Problem statement:
Print every record exactly, with nothing added or left out.

Listed records:
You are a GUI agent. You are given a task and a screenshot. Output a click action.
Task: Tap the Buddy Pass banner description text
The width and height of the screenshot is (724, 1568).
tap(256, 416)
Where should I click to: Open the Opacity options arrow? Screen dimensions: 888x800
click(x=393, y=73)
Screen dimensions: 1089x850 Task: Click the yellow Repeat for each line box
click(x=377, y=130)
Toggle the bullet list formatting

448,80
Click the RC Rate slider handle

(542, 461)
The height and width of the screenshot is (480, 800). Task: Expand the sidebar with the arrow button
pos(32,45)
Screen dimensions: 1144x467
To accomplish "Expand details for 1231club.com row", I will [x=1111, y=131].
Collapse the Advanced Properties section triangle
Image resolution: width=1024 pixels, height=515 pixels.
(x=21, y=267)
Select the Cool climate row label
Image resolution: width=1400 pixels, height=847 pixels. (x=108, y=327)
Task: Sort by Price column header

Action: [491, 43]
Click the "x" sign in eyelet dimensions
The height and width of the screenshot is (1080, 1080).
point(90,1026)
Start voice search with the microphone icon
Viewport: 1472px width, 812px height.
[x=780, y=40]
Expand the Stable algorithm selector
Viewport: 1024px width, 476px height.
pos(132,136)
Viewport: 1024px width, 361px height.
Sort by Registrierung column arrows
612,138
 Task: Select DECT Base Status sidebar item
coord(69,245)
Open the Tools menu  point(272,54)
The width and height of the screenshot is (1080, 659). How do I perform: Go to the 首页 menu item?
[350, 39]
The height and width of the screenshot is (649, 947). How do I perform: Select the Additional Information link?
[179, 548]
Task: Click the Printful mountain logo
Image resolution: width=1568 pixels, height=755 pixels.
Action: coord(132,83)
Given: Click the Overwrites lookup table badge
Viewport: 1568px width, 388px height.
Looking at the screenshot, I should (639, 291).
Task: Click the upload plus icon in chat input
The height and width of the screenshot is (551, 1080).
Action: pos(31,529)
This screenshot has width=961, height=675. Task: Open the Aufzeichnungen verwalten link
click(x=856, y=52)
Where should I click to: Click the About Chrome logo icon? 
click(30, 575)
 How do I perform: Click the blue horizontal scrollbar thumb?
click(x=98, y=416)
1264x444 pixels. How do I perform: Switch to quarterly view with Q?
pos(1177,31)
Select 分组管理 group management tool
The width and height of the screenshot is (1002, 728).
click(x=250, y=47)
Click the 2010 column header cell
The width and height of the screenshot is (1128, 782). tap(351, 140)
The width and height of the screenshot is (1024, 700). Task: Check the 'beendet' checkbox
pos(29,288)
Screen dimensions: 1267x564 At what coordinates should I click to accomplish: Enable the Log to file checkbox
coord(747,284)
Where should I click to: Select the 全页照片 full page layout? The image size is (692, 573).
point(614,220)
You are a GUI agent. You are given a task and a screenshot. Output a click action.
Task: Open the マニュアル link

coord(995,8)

Exercise result:
You are a GUI agent. You are given a task and a screenshot. Output a click action.
Task: Tap the Buddy Pass banner description text
The width and height of the screenshot is (724, 1568).
tap(256, 416)
Where should I click to: Open the Opacity options arrow? Screen dimensions: 888x800
click(x=393, y=73)
Screen dimensions: 1089x850 Task: Click the yellow Repeat for each line box
click(x=377, y=130)
Toggle the bullet list formatting

448,80
Click the RC Rate slider handle

(542, 461)
The height and width of the screenshot is (480, 800). Task: Expand the sidebar with the arrow button
pos(32,45)
Screen dimensions: 1144x467
To accomplish "Expand details for 1231club.com row", I will [x=1111, y=131].
Collapse the Advanced Properties section triangle
Image resolution: width=1024 pixels, height=515 pixels.
(x=21, y=267)
Select the Cool climate row label
Image resolution: width=1400 pixels, height=847 pixels. (x=108, y=327)
Task: Sort by Price column header

Action: [491, 43]
Click the "x" sign in eyelet dimensions
The height and width of the screenshot is (1080, 1080).
point(90,1026)
Start voice search with the microphone icon
Viewport: 1472px width, 812px height.
[x=780, y=40]
Expand the Stable algorithm selector
Viewport: 1024px width, 476px height.
pos(132,136)
Viewport: 1024px width, 361px height.
Sort by Registrierung column arrows
612,138
 Task: Select DECT Base Status sidebar item
coord(69,245)
Open the Tools menu  point(272,54)
The width and height of the screenshot is (1080, 659). How do I perform: Go to the 首页 menu item?
[350, 39]
The height and width of the screenshot is (649, 947). How do I perform: Select the Additional Information link?
[179, 548]
Task: Click the Printful mountain logo
Image resolution: width=1568 pixels, height=755 pixels.
Action: coord(132,83)
Given: Click the Overwrites lookup table badge
Viewport: 1568px width, 388px height.
Looking at the screenshot, I should (639, 291).
Task: Click the upload plus icon in chat input
The height and width of the screenshot is (551, 1080).
Action: pos(31,529)
This screenshot has width=961, height=675. Task: Open the Aufzeichnungen verwalten link
click(x=856, y=52)
Where should I click to: Click the About Chrome logo icon? 
click(30, 575)
 How do I perform: Click the blue horizontal scrollbar thumb?
click(x=98, y=416)
1264x444 pixels. How do I perform: Switch to quarterly view with Q?
pos(1177,31)
Select 分组管理 group management tool
The width and height of the screenshot is (1002, 728).
click(x=250, y=47)
Click the 2010 column header cell
The width and height of the screenshot is (1128, 782). tap(351, 140)
The width and height of the screenshot is (1024, 700). Task: Check the 'beendet' checkbox
pos(29,288)
Screen dimensions: 1267x564 At what coordinates should I click to accomplish: Enable the Log to file checkbox
coord(747,284)
Where should I click to: Select the 全页照片 full page layout? The image size is (692, 573).
point(614,220)
You are a GUI agent. You are given a task and a screenshot. Output a click action.
Task: Open the マニュアル link

coord(995,8)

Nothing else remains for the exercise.